◆ Aim of the exercise: Strip out the pictures and output each remaining line of the data word for word.

◆ Input for this task:
================

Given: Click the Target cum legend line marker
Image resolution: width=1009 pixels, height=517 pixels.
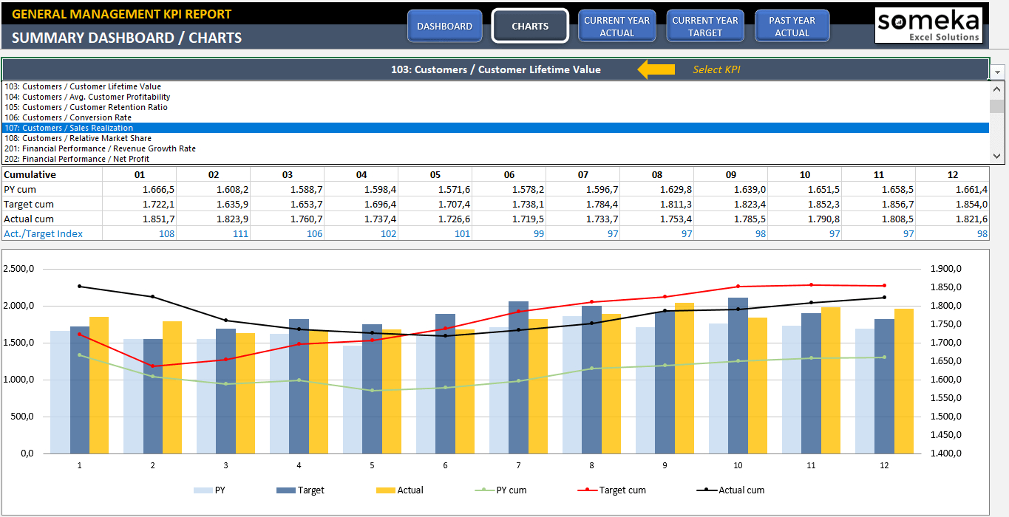Looking at the screenshot, I should click(587, 490).
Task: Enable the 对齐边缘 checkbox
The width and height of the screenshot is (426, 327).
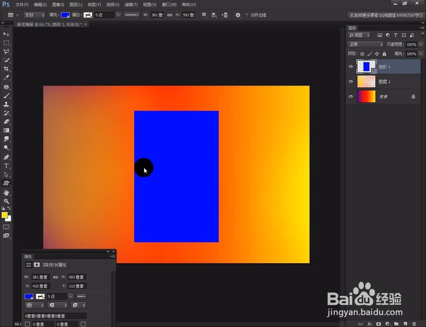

================

◆ Completed exercise:
Given: Click the Target cum legend line marker
Image resolution: width=1009 pixels, height=517 pixels.
Looking at the screenshot, I should click(587, 490).
Task: Enable the 对齐边缘 checkbox
The width and height of the screenshot is (426, 327).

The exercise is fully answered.